Saudi Arabia is the biggest investor in SoftBank’s $100 billion Vision Fund, which has poured cash into start-ups like Uber Technologies Inc., WeWork Cos., Didi Chuxing and Slack Technologies Inc. Saudi Arabia’s Public Investment Fund has committed $45 billion to the current SoftBank Vision Fund and another $45 billion to the next one.
Crown Prince Mohammed bin Salman, who had been hailed as the modern leader to transform the Kingdom, controls the sovereign wealth fund and has a strong personal relationship with Son. His father, King Salman, removed a key adviser to the prince over the weekend, when the government finally acknowledged Khashoggi was killed at the Saudi consulate in Turkey. If Prince Mohammed is implicated in the Khashoggi case, the deal with SoftBank would be in question.
Though SoftBank could find other investors for its fund—which already includes Apple Inc. and Qualcomm Inc.—it’s unlikely any single entity would be willing to hand over as much as Saudi Arabia. “We are the creators of SoftBank Vision Fund,” Prince Mohammed said in an interview with Bloomberg early this month. “We have 45 per cent. Without the PIF, there will be no SoftBank Vision Fund.”
Son had been planning to raise $100 billion every two years. If he doesn’t, SoftBank won’t be able to fulfil one of the primary theses behind the Vision Fund: that unlimited capital can push fast-growing start-ups into dominant positions.
Potentially even more detrimental is how the entire situation taints SoftBank’s reputation. Son has yet to pull out of Saudi Arabia’s “Davos in the Desert” event set for this week, despite nearly every prominent business executive, including some of his own portfolio companies like Uber, refusing to attend. Bloomberg has also pulled out of the Saudi event as a media partner. SoftBank’s publicly stated goal is to “contribute to people’s happiness through the information revolution.” Well, people aren’t happy right now.

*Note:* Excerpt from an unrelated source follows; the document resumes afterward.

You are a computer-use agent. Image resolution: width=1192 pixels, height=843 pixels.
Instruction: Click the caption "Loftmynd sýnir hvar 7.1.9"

In hindsight, ethical debates around doing business with the Saudi royal family should have taken place long ago. “Saudi Arabia has a long track record of awful behaviour, none of which impacted start-ups taking their investments,” said Lane Kasselman, a former Uber communications executive who’s now managing partner at consulting firm Greenbrier. And Ben Lerer, partner at Lerer Hippeau, suggests corporate introspection should extend beyond dealings with Saudi Arabia. He said there’s probably a lot of money “people might be uncomfortable with” in technology companies. “People just don't want to talk about it,” he said.

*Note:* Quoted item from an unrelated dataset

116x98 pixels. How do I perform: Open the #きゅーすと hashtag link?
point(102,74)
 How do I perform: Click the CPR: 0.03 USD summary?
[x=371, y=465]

If they didn’t before, SoftBank and other recipients of Saudi largesse are certainly taking a moment now to weigh their moral obligations, and the optics of associating with authoritarian regimes, against the benefits. And there sure are some benefits. There’s the money, of course, but also access to a foreign market. Several SoftBank-backed companies, including construction start-up Katerra and indoor-farming business Plenty, have made plans to expand into the Middle East. Both were scheduled to speak at this week’s conference.
Meanwhile, SoftBank has declined to respond to multiple requests for comment. At a recent tech conference in San Jose, California, Marcelo Claure, chief operating officer at SoftBank, said the firm was “anxiously looking at what is happening.” By Monday, Claure had pulled out of the Saudi conference, a person with knowledge of the matter said. Son has yet to say whether he’ll attend.
Prince Mohammed’s rosy image as a progressive reformer has been shattered. Whatever Son decides to do next will ripple across the technology industry. If SoftBank stands by him, the fund could become a toxic asset. If it walks away, there may be no more funds to speak of.